Gazeta przypomniała też o pięciu samobójstwach w ciągu ostatnich dziewięciu miesięcy w miejskich zakładach karnych. Jeszcze więcej było nieudanych prób odebrania sobie życia przez więźniów.

„NYT” cytuje Mary Lynne Werlwas, dyrektorkę zajmującego się prawami więźniów Legal Aid Society, której zdaniem miasto "całkowicie straciło kontrolę" nad więzieniami, a przemoc jest tam gorsza niż przez ostatnie dziesięciolecia.

Lokalne radio 1010 WINS podkreśliło, że inspektor Steve Martin udokumentował poważne obrażenia wynikające z pchnięć nożem, napaści, a w jednym przypadku poparzenia drugiego stopnia, kiedy jeden więzień rozmyślnie oblał innego gorącą wodą.

Reklama

„Urzędnicy podnieśli alarm w związku z warunkami panującymi w miejskich więzieniach, gdzie większość osadzonych przebywa w oczekiwaniu na proces i nie została jeszcze skazana” – podało radio.

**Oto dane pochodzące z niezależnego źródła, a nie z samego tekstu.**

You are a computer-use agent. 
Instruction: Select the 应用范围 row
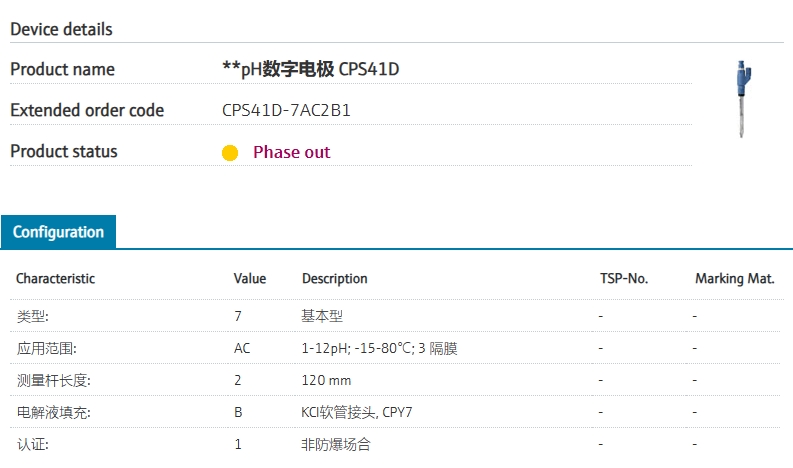(x=395, y=348)
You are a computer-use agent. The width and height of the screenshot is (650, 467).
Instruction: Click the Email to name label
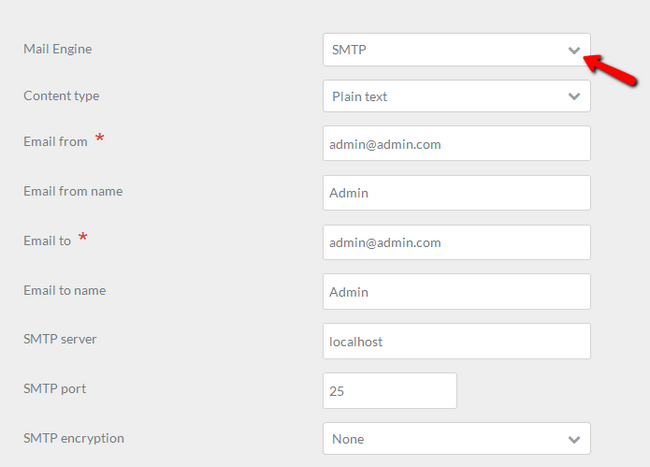click(65, 291)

Z kolei „New York Post” wskazuje na to, że np. w niedzielę 26 strażników pracowało na poczwórnych zmianach, 35 na potrójnych zmianach, a 30 posterunków patrolowych w całym kompleksie nie było obsadzonych z powodu braku personelu. Opisuje też chaos odnotowany w sobotę w obiekcie Rikers, Otis Bantum Correctional Center.

"Wielu więźniów biegało po korytarzach. (…) Zniszczyli szafki ze sprzętem przeciwpożarowym i liczne znaki pokazujące wyjście na korytarzach" – przytacza dziennik treść e-maila, wysłanego przez asystenta zastępcy naczelnika więzienia.

Do protestów funkcjonariuszy służby więziennej przeciw najgorszym w ich opinii warunkom pracy w historii Rikers Island odniósł się komisarz Departamentu Więziennictwa Vincent Schiraldi.

"Jesteśmy głęboko zaniepokojeni bezpieczeństwem naszego personelu, personelu medycznego i osób osadzonych w naszych zakładach i ciężko pracujemy nad tym, aby poprawić warunki" - oświadczył Schiraldi.